TASK DETAILS: Copy out every line below without alteration.

==== EXERCISE INPUTS ====

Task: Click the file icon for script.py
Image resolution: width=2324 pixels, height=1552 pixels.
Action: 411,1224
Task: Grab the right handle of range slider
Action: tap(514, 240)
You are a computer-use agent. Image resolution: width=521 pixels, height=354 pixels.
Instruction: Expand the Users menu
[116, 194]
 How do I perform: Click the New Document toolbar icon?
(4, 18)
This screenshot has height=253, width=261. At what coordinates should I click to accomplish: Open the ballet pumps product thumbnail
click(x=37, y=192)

====

RESULT OF THE EXERCISE:
Task: Click the file icon for script.py
Image resolution: width=2324 pixels, height=1552 pixels.
Action: 411,1224
Task: Grab the right handle of range slider
Action: tap(514, 240)
You are a computer-use agent. Image resolution: width=521 pixels, height=354 pixels.
Instruction: Expand the Users menu
[116, 194]
 How do I perform: Click the New Document toolbar icon?
(4, 18)
This screenshot has height=253, width=261. At what coordinates should I click to accomplish: Open the ballet pumps product thumbnail
click(x=37, y=192)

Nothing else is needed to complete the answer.